Please set out all the entries below as a Markdown table with two columns, Row and Entry. Give each line its own numbered row and leave out any blank lines.

Records supplied:
----

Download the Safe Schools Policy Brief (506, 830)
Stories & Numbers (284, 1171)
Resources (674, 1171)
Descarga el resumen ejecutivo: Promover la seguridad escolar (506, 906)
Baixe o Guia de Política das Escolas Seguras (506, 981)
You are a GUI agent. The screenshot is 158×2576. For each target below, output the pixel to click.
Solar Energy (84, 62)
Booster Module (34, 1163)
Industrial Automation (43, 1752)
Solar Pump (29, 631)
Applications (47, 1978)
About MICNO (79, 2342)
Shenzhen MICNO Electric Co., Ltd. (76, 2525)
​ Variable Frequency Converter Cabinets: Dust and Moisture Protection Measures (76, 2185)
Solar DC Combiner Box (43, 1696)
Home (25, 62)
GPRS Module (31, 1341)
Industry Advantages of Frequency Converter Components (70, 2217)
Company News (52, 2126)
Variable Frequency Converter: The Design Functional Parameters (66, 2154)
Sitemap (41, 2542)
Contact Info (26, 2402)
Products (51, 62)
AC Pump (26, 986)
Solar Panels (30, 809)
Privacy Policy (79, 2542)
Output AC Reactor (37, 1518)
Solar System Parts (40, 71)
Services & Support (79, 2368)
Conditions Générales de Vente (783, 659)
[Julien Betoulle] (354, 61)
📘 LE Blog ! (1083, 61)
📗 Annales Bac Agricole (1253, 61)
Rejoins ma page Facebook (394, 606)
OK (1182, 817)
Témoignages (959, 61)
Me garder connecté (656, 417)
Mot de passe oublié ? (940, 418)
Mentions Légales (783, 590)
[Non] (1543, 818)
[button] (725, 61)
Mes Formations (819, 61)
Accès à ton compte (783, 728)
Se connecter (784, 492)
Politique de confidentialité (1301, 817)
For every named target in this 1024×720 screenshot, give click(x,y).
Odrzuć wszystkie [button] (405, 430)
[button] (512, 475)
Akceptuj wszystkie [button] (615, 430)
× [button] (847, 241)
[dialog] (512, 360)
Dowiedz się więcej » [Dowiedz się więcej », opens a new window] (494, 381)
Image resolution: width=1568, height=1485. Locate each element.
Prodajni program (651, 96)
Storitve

----

Output for this task:
| Row | Entry |
|---|---|
| 1 | Download the Safe Schools Policy Brief (506, 830) |
| 2 | Stories & Numbers (284, 1171) |
| 3 | Resources (674, 1171) |
| 4 | Descarga el resumen ejecutivo: Promover la seguridad escolar (506, 906) |
| 5 | Baixe o Guia de Política das Escolas Seguras (506, 981) |
| 6 | You are a GUI agent. The screenshot is 158×2576. For each target below, output the pixel to click. |
| 7 | Solar Energy (84, 62) |
| 8 | Booster Module (34, 1163) |
| 9 | Industrial Automation (43, 1752) |
| 10 | Solar Pump (29, 631) |
| 11 | Applications (47, 1978) |
| 12 | About MICNO (79, 2342) |
| 13 | Shenzhen MICNO Electric Co., Ltd. (76, 2525) |
| 14 | ​ Variable Frequency Converter Cabinets: Dust and Moisture Protection Measures (76, 2185) |
| 15 | Solar DC Combiner Box (43, 1696) |
| 16 | Home (25, 62) |
| 17 | GPRS Module (31, 1341) |
| 18 | Industry Advantages of Frequency Converter Components (70, 2217) |
| 19 | Company News (52, 2126) |
| 20 | Variable Frequency Converter: The Design Functional Parameters (66, 2154) |
| 21 | Sitemap (41, 2542) |
| 22 | Contact Info (26, 2402) |
| 23 | Products (51, 62) |
| 24 | AC Pump (26, 986) |
| 25 | Solar Panels (30, 809) |
| 26 | Privacy Policy (79, 2542) |
| 27 | Output AC Reactor (37, 1518) |
| 28 | Solar System Parts (40, 71) |
| 29 | Services & Support (79, 2368) |
| 30 | Conditions Générales de Vente (783, 659) |
| 31 | [Julien Betoulle] (354, 61) |
| 32 | 📘 LE Blog ! (1083, 61) |
| 33 | 📗 Annales Bac Agricole (1253, 61) |
| 34 | Rejoins ma page Facebook (394, 606) |
| 35 | OK (1182, 817) |
| 36 | Témoignages (959, 61) |
| 37 | Me garder connecté (656, 417) |
| 38 | Mot de passe oublié ? (940, 418) |
| 39 | Mentions Légales (783, 590) |
| 40 | [Non] (1543, 818) |
| 41 | [button] (725, 61) |
| 42 | Mes Formations (819, 61) |
| 43 | Accès à ton compte (783, 728) |
| 44 | Se connecter (784, 492) |
| 45 | Politique de confidentialité (1301, 817) |
| 46 | For every named target in this 1024×720 screenshot, give click(x,y). |
| 47 | Odrzuć wszystkie [button] (405, 430) |
| 48 | [button] (512, 475) |
| 49 | Akceptuj wszystkie [button] (615, 430) |
| 50 | × [button] (847, 241) |
| 51 | [dialog] (512, 360) |
| 52 | Dowiedz się więcej » [Dowiedz się więcej », opens a new window] (494, 381) |
| 53 | Image resolution: width=1568, height=1485. Locate each element. |
| 54 | Prodajni program (651, 96) |
| 55 | Storitve |